The document also takes cognizance of the paucity of individuals within India’s diplomatic and foreign policy communities who possess adequate training to negotiate a pathway through the complex thicket of internal legal norms and frameworks. Such a frank recognition of the country’s critical shortcomings is clearly desirable. However, once again, the authors fall short in proposing possible concrete strategies for India to carve out the leadership role that it seeks. Their formulation that the country will need to “demonstrate a leadership capacity to propose solutions to and artfully handle some of the difficult challenges facing the world” does not amount to meaningful policy guidance.
This failure to proffer more specific forms of policy-relevant advice also dogs other vital segments of this report laden with significance for the global arena. The discussion of India’s nuclear strategy, for example, evinces a tendency to hark back to the hoary days of India’s intoxication with nonalignment as its grand strategy. Among other matters it exhorts the country to seek a global “no first use” treaty. Apart from the sheer impracticality of such an endeavor, it’s disturbing that sober foreign and security policy analysts would actually place any stock in the utility of such a treaty. Worse still, it explicitly suggests that India boost the Rajiv Gandhi Action Plan for global disarmament from 1988. They authors seem oblivious of the fact that, when proposed, the time-bound plan for nuclear disarmament attracted little serious discussion in global forums and was allowed to die a quiet death.
The authors fall short
These tiresome features aside, the document has its merits. However, it does not succeed in outlining a coherent grand strategy for a country that has the potential for emerging as a global power and one with a keen interest in shaping the evolving global order.

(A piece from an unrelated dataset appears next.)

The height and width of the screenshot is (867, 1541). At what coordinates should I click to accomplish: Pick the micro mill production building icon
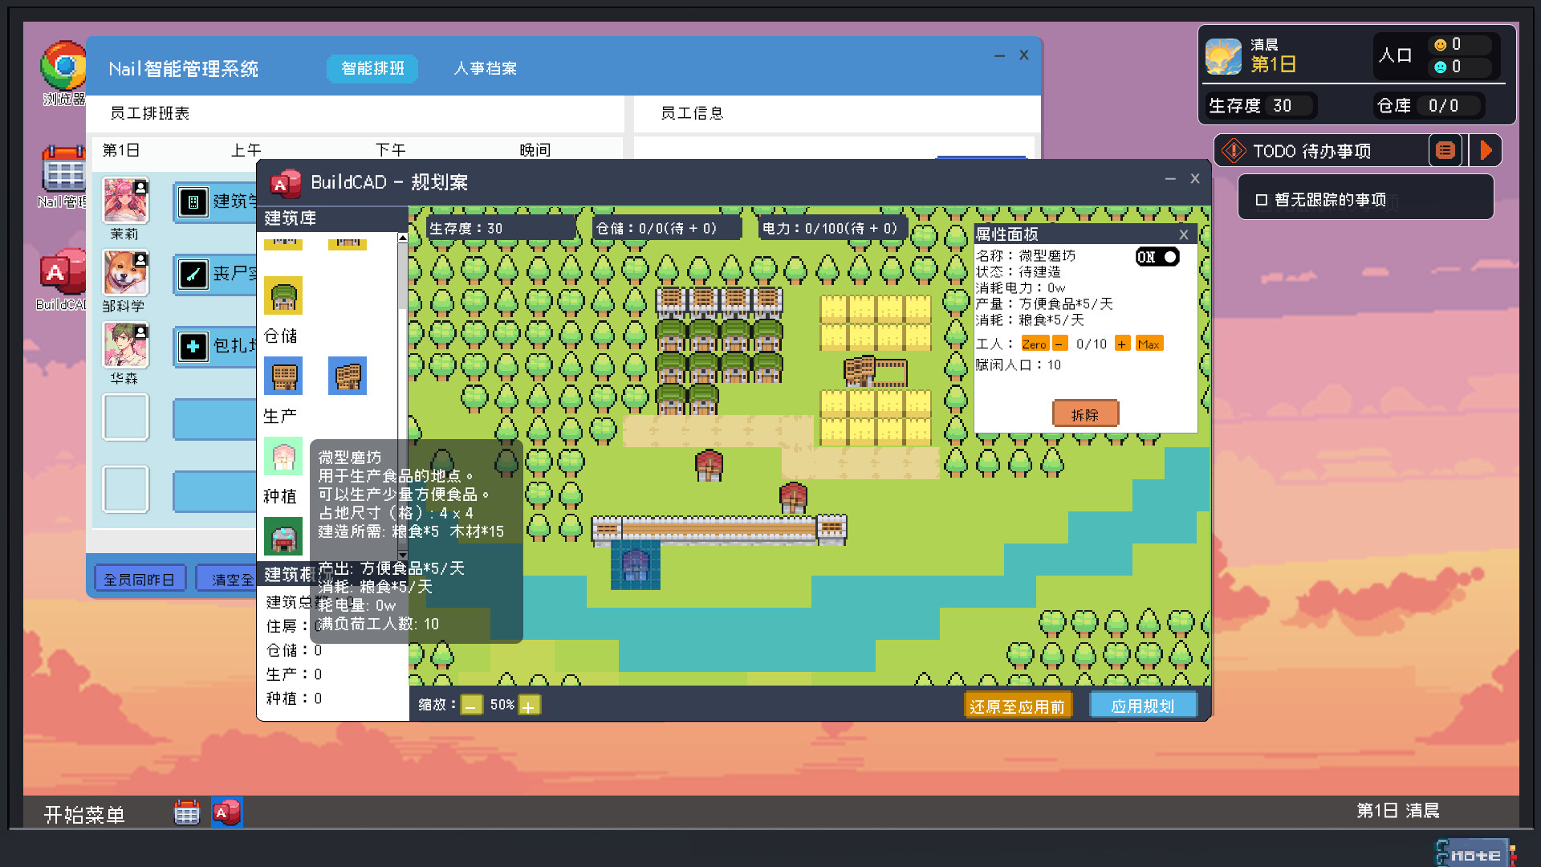283,456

Instead thanks to its unevenness, its odd policy prescriptions and its sweeping exhortations, the document falls short in its attempt to provide a novel and practical blueprint for India’s policymakers as they seek to navigate new shoals and currents in the international arena. Their failure to provide a more cogent and feasible set of policy prescriptions for the challenges confronting the country represents a lost opportunity. Indeed the report’s proclivity in many areas to resurrect tired and tiresome ideas, such as the compelling need for global nuclear disarmament, is a disturbing commentary of how unready India’s foreign and security policy communities remain in dealing with the vital challenges of a state that seeks to claim what it deems to be its rightful place in the global order.